The thread-safe equivalents: Arc (atomic reference counting) for
shared ownership, Mutex for exclusive access. Same pattern, different
guarantees:
// Stage 2 (single-threaded):
pub members: Rc<RefCell<Vec<UserId>>>
// Stage 5 (multi-threaded):
pub members: Arc<Mutex<Vec<UserId>>>
The server itself goes behind Arc<Mutex> too:
let server = Arc::new(Mutex::new(server));
for stream in listener.incoming() {
let stream = stream?;
let server = Arc::clone(&server);
std::thread::spawn(move || {
if let Err(e) = handle_client(server, stream) {
println!("Client error: {e}");
}
});
}
Each thread gets its own Arc handle (cheap - just an atomic
increment). When a thread needs server state, it calls .lock().unwrap()
to get exclusive access:
// Brief lock: register, get motd, join lobby.
let (user_id, motd) = {
let mut srv = server.lock().unwrap();
let uid = srv.register_client(username.clone(), tx);
let motd = srv.config.motd.clone();
srv.join_room(uid, RoomId::new(0));
(uid, motd)
}; // lock released here
The critical discipline: hold the lock for the shortest possible duration. Lock, do the work, drop the guard. Don't hold a lock while doing IO (reading from the network, writing to a socket). That would block all other threads.

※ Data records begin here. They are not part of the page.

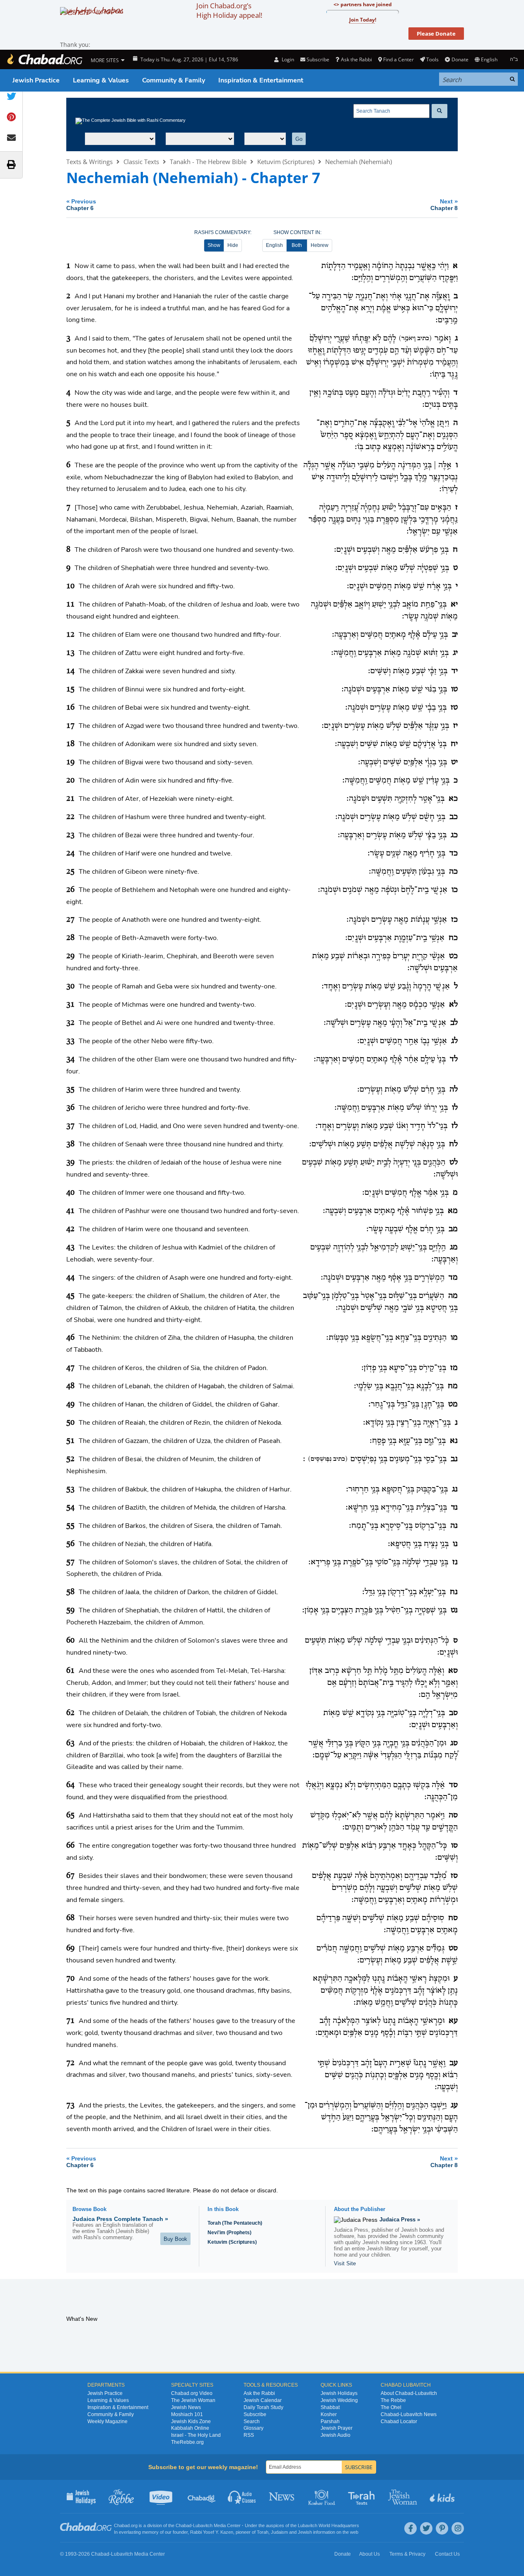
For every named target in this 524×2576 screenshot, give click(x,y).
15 (70, 689)
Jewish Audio (335, 2435)
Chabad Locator (399, 2421)
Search (252, 2421)
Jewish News (186, 2407)
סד (453, 1785)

Deep dive: Rust Patterns #19: Arc<Mutex> vs Arc<RwLock> covers when to use Mutex vs RwLock and common deadlock patterns.
Pattern #20: Channels - message passing
The lock discipline creates a problem: how do we deliver messages to clients without holding the server lock? We can't write to a socket while the lock is held - that would block all other threads during a slow write.

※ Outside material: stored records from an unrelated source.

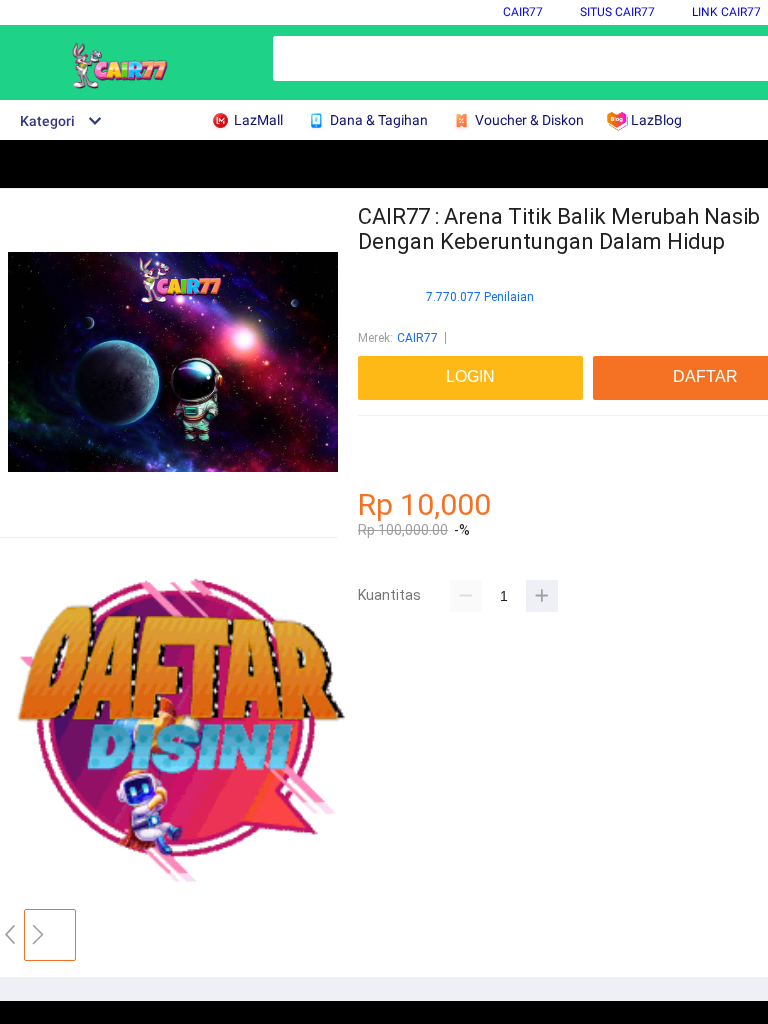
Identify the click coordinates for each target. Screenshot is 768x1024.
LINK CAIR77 (726, 12)
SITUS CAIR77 (617, 12)
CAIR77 (523, 12)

The answer: channels. Each client gets an mpsc::Sender registered
with the server, and a dedicated writer thread that reads from the corresponding
Receiver:
let (tx, rx) = mpsc::channel::<Event>();
// Writer thread: reads events, writes to the TCP stream.

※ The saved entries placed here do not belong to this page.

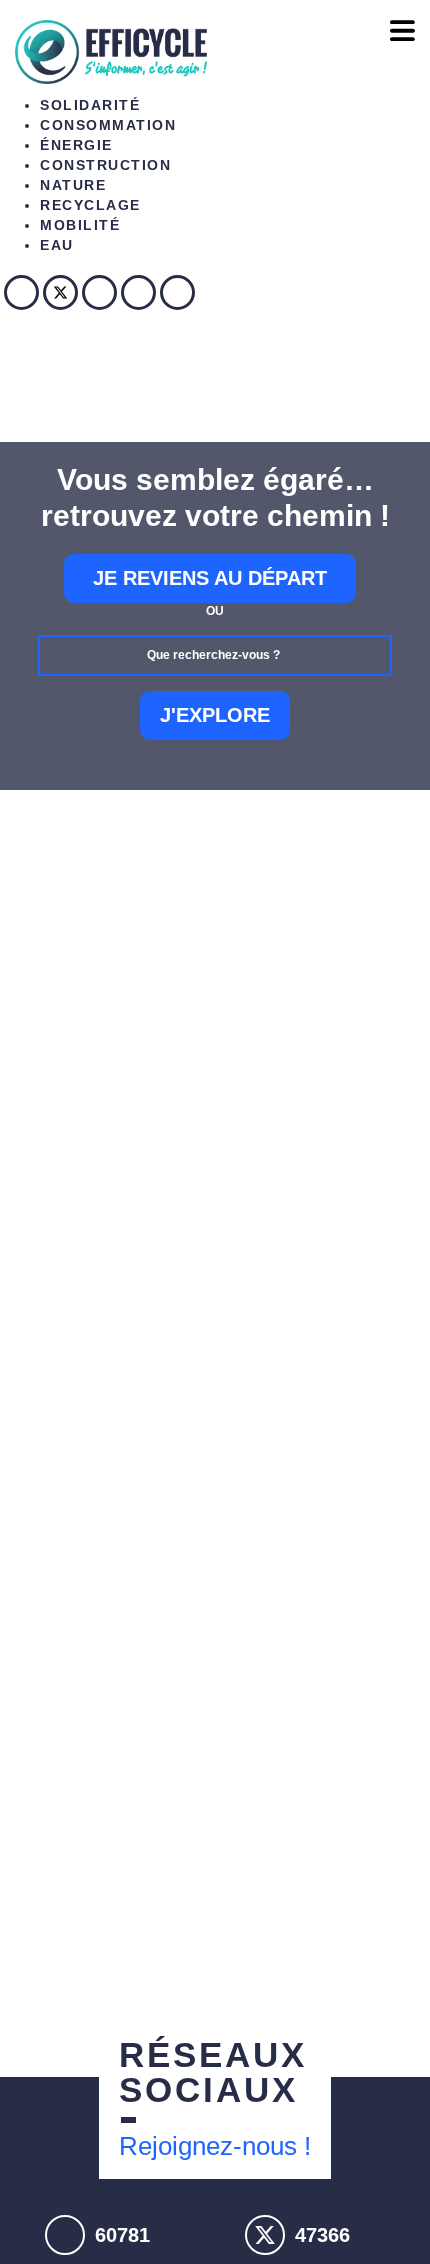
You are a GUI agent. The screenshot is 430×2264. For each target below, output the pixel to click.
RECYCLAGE (90, 205)
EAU (57, 245)
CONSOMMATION (108, 125)
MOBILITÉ (80, 225)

let mut writer = write_stream.try_clone()?;
let writer_handle = std::thread::spawn(move || {
for event in rx {
match event {
Event::Message { from, body } => {
let _ = writeln!(writer, "<{from}> {body}");
}
Event::System(text) => {
let _ = writeln!(writer, "{text}");
}
Event::Quit => break,
}
}
});
When the server broadcasts a message, it locks briefly, reads the member list, and sends the event through each member's channel. The actual TCP write happens in each client's writer thread - no lock held:
fn broadcast_message(&mut self, room_id: RoomId, sender_id: UserId, username: &str, body: &str) {
let members = room.member_ids();
let event = Event::Message {
from: username.to_string(),
body: body.to_string(),
};
for &member_id in &members {
if let Some(Some(client)) = self.clients.get(member_id.index()) {
let _ = client.tx.send(event.clone());
}
}
}
"Don't communicate by sharing memory; share memory by communicating." The channel decouples the producer (server logic) from the consumer (TCP writer). No locks during IO, no contention, no blocking.
Deep dive: Rust Patterns #20: Channels covers mpsc, sync channels, and crossbeam channels.
The Send bound
One surprise: our FilterRegistry held Box<dyn FnMut(...)>.
When the server went behind Arc<Mutex>, the compiler complained:
dyn FnMut isn't Send. The fix: add + Send
to the trait object:
// Before:
filters: Vec<Box<dyn FnMut(&str, &str) -> FilterAction>>
// After:
filters: Vec<Box<dyn FnMut(&str, &str) -> FilterAction + Send>>
This ensures every closure stored in the registry can safely be sent to another
thread. The next post runs into the same
pattern with Send + Sync in async code.
Try it
# Terminal 1
git checkout 05-threaded
cargo run
# Terminal 2
nc 127.0.0.1 8080
alice
hello from alice # → <alice> hello from alice
# Terminal 3 (simultaneously!)
nc 127.0.0.1 8080
bob
hello from bob # → alice sees: <bob> hello from bob
Both clients work at the same time. This is a real chat server now.
What we have, what's missing
- Arc<Mutex> - shared server state across threads. Brief locks, no lock during IO.
- Channels - mpsc for delivering events to client writer threads. Decouples server logic from TCP writes.